By Lauren A. Taylor, Coordinator for Health and Religion in the Global Context, Harvard Divinity School and co-author of The American Health Care Paradox: Why Spending More Is Getting Us Less(PublicAffairs, 2013).
Who is responsible for the stewardship of the body? What about the body’s tissue? Or its blood? While many people suggest that each individual owns their own bodies, these questions can become considerably more complicated when viewed through the lens of a bio-banking effort. When blood and tissues are “inside” or “part of” our body, it may appear clear, but once removed from the larger whole, the question of ownership can become substantially more challenging. One of Wednesday’s pre-conference programs explored these issues in considerable depth, featuring perspectives from a range of relevant actors.
Several key tensions emerged as fundamental to understanding the complexity of bio-banking. The first was a tension between a conception of the body as we classically think of a body – a vehicle for personhood – and a disintegrated body part – which may hold less cultural significance. Practically speaking, this tension manifests itself in a variety of legal questions concerning the status of tissue samples, tumor cells or blood samples. Do individuals forever retain the rights to these parts of themselves? Can someone reasonably donate their bodies to science, and under what conditions? When they aim to do so, is such a donation most appropriately made to an individual scientist or the research funder? One panelist who spoke on the basis of their legal background responded by outlining several instances of case law in which these question were tackled, including cases decided on the premise of property and tax law, and emphasized how differently these matters can be taken up by varying state courts.
An additional tension of note emerged around the role of a bio-banker as researcher, clinician and grant recipient. The following dilemma was posed to the group: If in the process of analyzing a set of samples donated to a bio-bank, a researcher finds that some portion of these samples contains genetic anomalies that predispose the donors to significant health risks, is there an obligation on the part of the researcher to inform the donor of the finding? In response, faculty highlighted the need for clarity in the informed consent process around the purposes of research and expectation of clinical, diagnostic treatment. (As an aside, several critiqued what they saw as a widespread over-valuation of DNA testing results, which can only determine increased risk but are touted as detecting disease.) On a practical note, one panelist who had run bio-banks in the past, explained that returning positive genetic testing results to all research subjects would be a nearly impossible from both a practical and financial standpoint, given the size of most bio-banks. This panelist noted that it is important to keep primary and secondary goals clear in one’s mind while engaging in this work, and the primary goal is research.
Finally, the panel evoked a timely tension between the desire to protect patient confidentiality and advance research in a timely manner.

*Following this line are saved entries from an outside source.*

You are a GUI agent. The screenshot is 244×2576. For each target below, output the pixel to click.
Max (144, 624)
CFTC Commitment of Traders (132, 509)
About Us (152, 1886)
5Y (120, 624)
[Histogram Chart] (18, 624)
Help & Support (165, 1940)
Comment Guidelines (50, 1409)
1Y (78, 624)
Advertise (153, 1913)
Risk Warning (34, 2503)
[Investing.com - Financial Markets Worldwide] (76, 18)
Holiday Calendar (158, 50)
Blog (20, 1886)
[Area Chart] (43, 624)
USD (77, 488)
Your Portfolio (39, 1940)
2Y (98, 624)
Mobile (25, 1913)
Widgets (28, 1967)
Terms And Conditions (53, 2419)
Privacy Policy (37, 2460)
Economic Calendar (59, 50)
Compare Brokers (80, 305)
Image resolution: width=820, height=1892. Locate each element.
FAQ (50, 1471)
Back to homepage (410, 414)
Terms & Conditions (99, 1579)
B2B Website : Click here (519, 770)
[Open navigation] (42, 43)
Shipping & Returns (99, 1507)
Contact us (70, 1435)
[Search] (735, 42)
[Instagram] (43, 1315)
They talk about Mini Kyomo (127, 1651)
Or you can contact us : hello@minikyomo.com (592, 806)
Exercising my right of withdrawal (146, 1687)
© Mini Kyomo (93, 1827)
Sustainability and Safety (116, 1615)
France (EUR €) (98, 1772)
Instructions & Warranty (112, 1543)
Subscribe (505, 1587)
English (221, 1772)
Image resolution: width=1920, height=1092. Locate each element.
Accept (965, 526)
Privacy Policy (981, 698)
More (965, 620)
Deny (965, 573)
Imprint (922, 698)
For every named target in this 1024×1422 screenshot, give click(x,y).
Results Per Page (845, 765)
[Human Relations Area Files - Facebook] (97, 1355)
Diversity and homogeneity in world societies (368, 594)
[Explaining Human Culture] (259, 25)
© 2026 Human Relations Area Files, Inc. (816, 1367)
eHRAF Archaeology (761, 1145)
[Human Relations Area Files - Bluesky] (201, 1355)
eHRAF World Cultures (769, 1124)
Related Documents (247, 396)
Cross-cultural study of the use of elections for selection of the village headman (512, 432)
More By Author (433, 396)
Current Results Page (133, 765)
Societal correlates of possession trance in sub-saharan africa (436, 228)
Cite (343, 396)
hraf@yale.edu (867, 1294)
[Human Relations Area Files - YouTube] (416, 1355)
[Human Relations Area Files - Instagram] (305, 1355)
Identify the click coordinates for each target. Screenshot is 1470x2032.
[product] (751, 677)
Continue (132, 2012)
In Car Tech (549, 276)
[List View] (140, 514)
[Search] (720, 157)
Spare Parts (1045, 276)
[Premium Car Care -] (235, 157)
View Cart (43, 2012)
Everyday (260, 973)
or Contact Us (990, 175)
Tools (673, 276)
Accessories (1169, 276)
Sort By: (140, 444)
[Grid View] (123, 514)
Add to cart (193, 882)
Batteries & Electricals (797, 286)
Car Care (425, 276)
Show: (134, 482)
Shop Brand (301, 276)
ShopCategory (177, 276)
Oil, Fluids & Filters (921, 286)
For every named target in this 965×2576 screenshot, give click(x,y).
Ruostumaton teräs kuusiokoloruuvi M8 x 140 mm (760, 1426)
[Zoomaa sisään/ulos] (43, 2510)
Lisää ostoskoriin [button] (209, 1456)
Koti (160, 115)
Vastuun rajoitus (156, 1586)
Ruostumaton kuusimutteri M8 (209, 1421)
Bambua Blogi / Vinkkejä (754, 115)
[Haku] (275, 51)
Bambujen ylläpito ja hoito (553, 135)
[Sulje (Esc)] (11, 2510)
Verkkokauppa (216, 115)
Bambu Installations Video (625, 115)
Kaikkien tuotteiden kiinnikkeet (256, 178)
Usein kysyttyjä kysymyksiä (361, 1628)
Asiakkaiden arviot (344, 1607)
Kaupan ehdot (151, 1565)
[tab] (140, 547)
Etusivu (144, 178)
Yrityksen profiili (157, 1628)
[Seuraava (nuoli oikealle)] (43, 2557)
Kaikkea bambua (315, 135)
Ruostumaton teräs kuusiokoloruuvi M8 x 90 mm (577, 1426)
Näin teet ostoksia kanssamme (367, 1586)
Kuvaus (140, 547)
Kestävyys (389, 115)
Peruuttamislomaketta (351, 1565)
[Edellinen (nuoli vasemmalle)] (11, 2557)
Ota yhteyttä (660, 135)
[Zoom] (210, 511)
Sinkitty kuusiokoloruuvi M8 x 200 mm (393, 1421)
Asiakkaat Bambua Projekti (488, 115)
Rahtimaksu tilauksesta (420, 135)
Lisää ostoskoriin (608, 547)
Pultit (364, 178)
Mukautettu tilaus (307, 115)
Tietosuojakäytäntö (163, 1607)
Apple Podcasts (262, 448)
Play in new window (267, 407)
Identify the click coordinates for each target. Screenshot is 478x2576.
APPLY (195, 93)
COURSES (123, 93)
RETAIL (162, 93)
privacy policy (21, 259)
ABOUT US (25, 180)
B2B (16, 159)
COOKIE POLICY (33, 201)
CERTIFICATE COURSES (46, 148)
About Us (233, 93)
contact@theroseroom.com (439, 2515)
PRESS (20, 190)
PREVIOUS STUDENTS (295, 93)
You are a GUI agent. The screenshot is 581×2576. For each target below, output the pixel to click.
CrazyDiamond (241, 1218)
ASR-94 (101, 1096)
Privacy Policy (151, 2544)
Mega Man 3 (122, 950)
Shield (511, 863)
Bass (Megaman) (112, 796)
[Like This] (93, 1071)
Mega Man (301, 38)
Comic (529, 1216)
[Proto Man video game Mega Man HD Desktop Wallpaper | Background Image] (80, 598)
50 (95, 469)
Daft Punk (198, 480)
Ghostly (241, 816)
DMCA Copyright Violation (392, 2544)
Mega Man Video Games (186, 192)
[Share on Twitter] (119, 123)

As many will be aware, the challenges in safeguarding patient confidentiality are growing in the face of increasing interest and availability of genetic sequencing. In light of the unique sequence we each can claim, some experts have argued that there can no longer be such a thing, or soon will be no such thing, as truly de-identified data. And yet, much of medicine is now expressing interest in uncovering genetic roots or predilections to a wide range of conditions under study. Therefore, a key question becomes: does a bio-banker have a responsibility to try to re-identify a purportedly de-identified sample in order to get revised consent from an individual for genetic testing? And, once that identity has been relinked to a sample, should a file then be maintained over the long term, so that further consents can be sought as new research methods are developed? In response to this discussion, the panel described a range of consent processes, and emphasized that the patient and researcher will increasingly need to be seen as in partnership with one another.
The program closed on a note of optimism regarding the scientific promise of bio-banks. The fact that these entities represent a major institution in the future of science was unquestioned by panelists and participants. Rather, the group focused the entirely of its energy on the identification of new areas of concern and need for updates policies and procedures. Ultimately, most agreed that extracting maximum, responsible benefit will rely on a high degree of attentiveness to the complex institutional and technological realities faced by bio-banks and a commitment to flexibility in terms of our conceptions of what key terms may come to mean over time.